この商品は、エシカル・スピリッツ株式会社と株式会社LOSS IS MOREそれぞれの公式サイトや公式ショップで購入可能。また、蔵前の東京リバーサイド蒸溜所併設の「エシカル・スピリッツオフィシャルストア」では8月16日より、バー・ダイニング「Stage by The Ethical Spirits & Co.」では8月17日より提供している。
LOSS IS MORE GINの原料には、岩手県内の生花店「田村フローリスト」から提供されたフラワーロスを使用。母の日を過ぎてロスとなったカーネーションに、バラとユリを加えた3種類の花々が、クラフトジンに豊かな香りを与えている。すっきりとした飲み口と花の香りを楽しめるところが、大きな魅力だ。

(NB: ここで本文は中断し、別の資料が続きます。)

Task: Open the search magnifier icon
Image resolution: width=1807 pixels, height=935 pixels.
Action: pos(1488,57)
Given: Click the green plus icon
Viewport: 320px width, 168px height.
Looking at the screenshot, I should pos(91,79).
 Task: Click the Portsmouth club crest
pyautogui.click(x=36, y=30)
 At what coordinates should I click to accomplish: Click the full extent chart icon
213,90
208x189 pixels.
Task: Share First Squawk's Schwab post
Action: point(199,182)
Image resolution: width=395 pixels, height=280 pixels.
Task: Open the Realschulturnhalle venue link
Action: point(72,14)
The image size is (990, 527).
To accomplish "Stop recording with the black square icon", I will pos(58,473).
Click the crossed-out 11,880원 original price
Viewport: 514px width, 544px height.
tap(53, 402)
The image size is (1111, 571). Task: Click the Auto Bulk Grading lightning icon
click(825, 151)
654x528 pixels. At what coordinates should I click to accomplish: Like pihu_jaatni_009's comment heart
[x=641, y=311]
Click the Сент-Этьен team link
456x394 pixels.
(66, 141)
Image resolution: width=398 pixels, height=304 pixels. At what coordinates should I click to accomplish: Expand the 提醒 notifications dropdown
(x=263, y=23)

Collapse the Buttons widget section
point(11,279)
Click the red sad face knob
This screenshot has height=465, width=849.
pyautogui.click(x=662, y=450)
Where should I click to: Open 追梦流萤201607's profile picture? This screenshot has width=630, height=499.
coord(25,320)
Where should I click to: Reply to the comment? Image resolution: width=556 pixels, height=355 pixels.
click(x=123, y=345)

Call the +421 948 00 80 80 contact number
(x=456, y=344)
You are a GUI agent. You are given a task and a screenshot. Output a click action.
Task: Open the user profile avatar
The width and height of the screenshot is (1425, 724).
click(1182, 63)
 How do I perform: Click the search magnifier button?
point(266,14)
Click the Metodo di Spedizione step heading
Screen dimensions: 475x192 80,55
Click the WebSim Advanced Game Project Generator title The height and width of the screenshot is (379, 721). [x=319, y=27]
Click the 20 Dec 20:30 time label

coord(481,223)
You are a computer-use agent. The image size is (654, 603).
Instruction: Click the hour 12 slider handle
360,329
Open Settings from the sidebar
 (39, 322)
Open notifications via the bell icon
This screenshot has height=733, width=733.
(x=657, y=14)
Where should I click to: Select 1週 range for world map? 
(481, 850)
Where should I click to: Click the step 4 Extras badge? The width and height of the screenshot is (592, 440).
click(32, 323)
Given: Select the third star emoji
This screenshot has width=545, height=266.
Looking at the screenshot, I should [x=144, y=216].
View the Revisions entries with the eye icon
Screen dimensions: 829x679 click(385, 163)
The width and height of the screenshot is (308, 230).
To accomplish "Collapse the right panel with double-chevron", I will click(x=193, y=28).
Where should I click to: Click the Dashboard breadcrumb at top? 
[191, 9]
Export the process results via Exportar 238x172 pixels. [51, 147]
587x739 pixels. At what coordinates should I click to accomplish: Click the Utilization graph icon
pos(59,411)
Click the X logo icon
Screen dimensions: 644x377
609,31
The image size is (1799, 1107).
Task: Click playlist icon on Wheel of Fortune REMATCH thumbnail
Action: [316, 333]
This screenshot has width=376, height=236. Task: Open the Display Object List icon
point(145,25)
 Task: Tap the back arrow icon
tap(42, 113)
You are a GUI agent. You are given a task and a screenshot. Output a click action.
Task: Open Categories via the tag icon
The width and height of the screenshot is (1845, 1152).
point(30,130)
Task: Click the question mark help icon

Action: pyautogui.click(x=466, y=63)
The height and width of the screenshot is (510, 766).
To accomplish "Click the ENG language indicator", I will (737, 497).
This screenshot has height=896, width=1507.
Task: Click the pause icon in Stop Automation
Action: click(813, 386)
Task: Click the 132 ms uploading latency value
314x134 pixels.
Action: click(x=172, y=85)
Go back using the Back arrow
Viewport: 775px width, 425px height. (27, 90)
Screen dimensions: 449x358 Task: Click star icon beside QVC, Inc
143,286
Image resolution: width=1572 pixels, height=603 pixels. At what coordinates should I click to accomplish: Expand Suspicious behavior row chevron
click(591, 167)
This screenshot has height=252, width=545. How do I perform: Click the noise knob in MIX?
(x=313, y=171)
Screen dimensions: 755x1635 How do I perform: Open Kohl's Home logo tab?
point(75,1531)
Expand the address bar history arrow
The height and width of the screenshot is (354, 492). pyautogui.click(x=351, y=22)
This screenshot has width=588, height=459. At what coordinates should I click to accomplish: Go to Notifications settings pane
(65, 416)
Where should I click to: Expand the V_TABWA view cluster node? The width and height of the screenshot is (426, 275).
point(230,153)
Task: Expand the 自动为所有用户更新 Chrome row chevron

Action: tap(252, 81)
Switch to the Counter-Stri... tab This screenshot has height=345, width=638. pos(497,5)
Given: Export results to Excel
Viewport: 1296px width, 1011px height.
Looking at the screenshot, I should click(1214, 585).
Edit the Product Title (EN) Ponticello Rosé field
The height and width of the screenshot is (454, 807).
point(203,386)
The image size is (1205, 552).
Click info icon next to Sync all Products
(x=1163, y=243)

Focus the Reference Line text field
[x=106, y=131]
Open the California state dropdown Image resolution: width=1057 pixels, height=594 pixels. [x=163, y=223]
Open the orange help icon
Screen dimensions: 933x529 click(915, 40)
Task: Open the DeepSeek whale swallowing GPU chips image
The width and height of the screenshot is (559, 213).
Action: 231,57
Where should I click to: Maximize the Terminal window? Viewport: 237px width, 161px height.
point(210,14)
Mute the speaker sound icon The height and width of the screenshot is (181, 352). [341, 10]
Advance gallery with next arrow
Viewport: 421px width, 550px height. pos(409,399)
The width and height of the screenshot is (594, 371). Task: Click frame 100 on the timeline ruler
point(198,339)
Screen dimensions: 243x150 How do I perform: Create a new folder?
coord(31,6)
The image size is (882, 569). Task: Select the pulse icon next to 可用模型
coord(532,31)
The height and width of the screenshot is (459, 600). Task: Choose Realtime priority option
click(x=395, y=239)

本来廃棄されるはずの花を飲料として活用することで、ユニークな新製品を開発するとともに、フラワーロスを削減できる。また、フラワーロスの問題を世間に周知し、エシカル消費を促す効果も見込めるだろう。
アルコールを提供する飲食店やホテルでも、花をただインテリアとして消費するだけではなく、サステナブルなドリンクに活かすように働きかけてはどうだろうか。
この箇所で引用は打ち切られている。